Однако перо мистера Брука было мыслящим органом и сочиняло фразы чрезвычайно благожелательные фразы - так быстро, что собственный ум мистера Брука не успевал за ними угнаться. Оно выражало сожаления и предлагало выходы из положения - перечитывая написанное, мистер Брук только дивился, как изящно все изложено и на редкость уместно: ведь правда можно сделать то-то и то-то, а ему прежде и в голову не приходило! На этот раз его перо весьма огорчилось, что мистер Ладислав не сможет в настоящее время приехать в их края, чтобы мистеру Бруку представился случай узнать его поближе и чтобы они все-таки посмотрели вместе итальянские гравюры; кроме того, оно испытывало такой интерес к молодому человеку, который вступал в жизнь с большим запасом идей, что к концу второй страницы убедило мистера Брука пригласить молодого Ладислава в Типтон-Грейндж, раз уж в Лоуике его принять не могут. Почему бы и нет? У них найдется немало совместных занятий, и ведь это время стремительного роста... политический горизонт расширяется, и... Короче говоря, перо мистера Брука повторило небольшую речь, которую оно совсем недавно начертало для "Мидлмарчского пионера", хотя, конечно, эта газета нуждается в хорошем редакторе. Запечатывая свое письмо, мистер Брук купался в потоке смутных планов молодой человек, способный придавать форму идеям, покупка "Мидлмарчского пионера", чтобы расчистить дорогу новому кандидату, использование документов... кто знает, к чему все это может привести? Селия выходит замуж, и будет очень приятно некоторое время видеть напротив себя за столом молодое лицо.
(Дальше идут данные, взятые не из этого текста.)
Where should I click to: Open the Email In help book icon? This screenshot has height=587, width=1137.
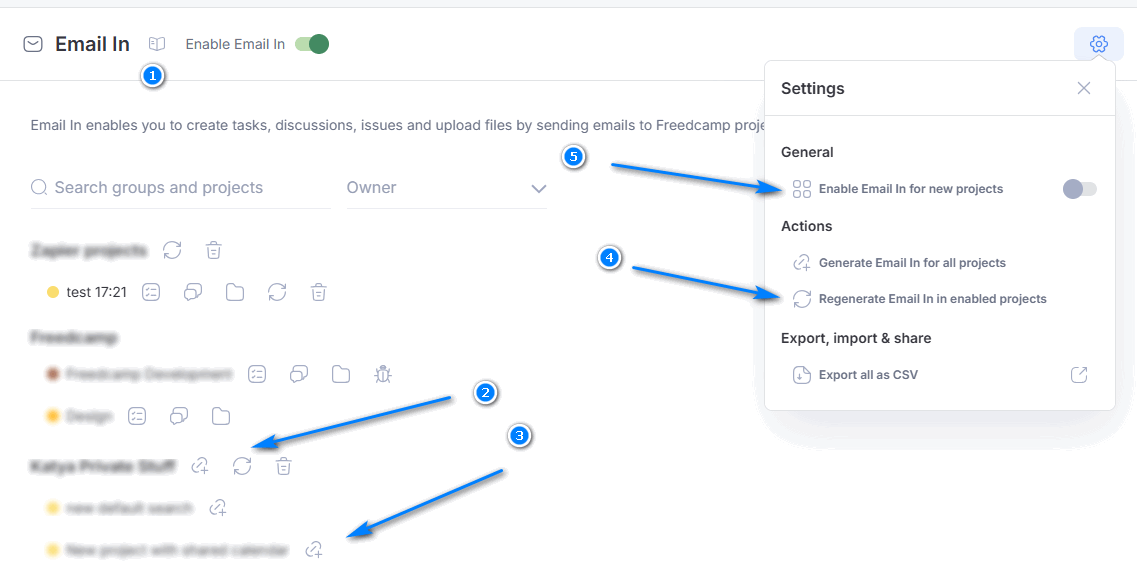point(157,44)
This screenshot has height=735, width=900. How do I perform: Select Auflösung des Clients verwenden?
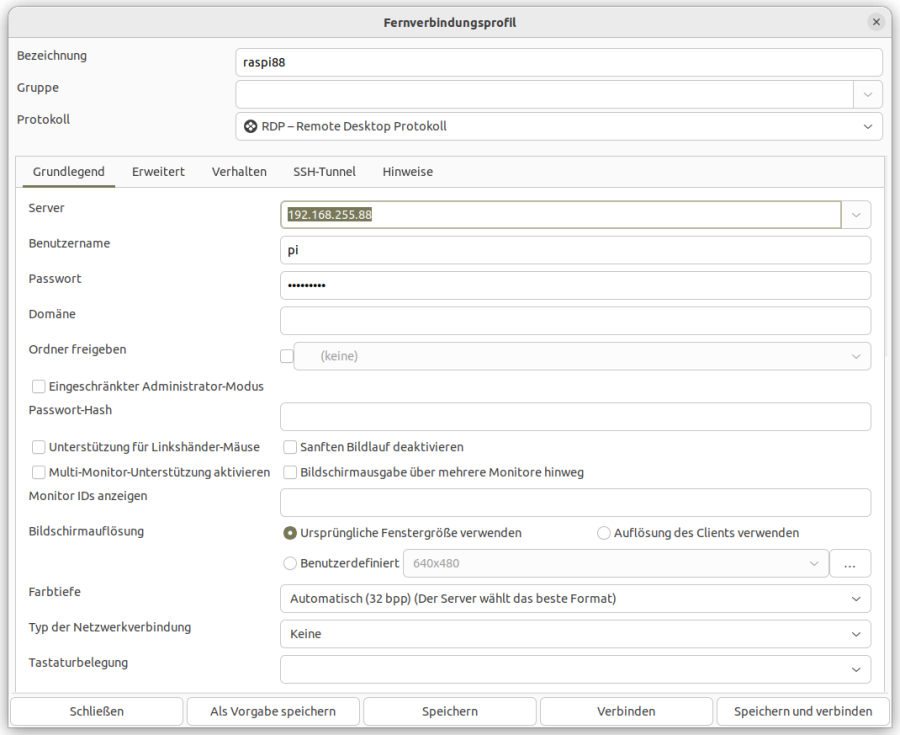point(604,533)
Но он уехал, не сообщив Доротее содержание своего письма, - она сидела у мужа, и... впрочем, это все ей неинтересно.
31
У вас нет сил заставить зазвучать
Огромный колокол?
Пусть рядом с ним
Певучей флейты льется серебро.
И ноте, верно найденной, металл,
Подобранный искусно, даст ответ,
И колокол тяжелый тихо в лад
С ней запоет.
В этот вечер Лидгейт заговорил с Розамондой о миссис Кейсобон и с удивлением упомянул про силу чувства, которое она, по-видимому, питает к этому сухому, педантичному человеку на тридцать лет старше нее.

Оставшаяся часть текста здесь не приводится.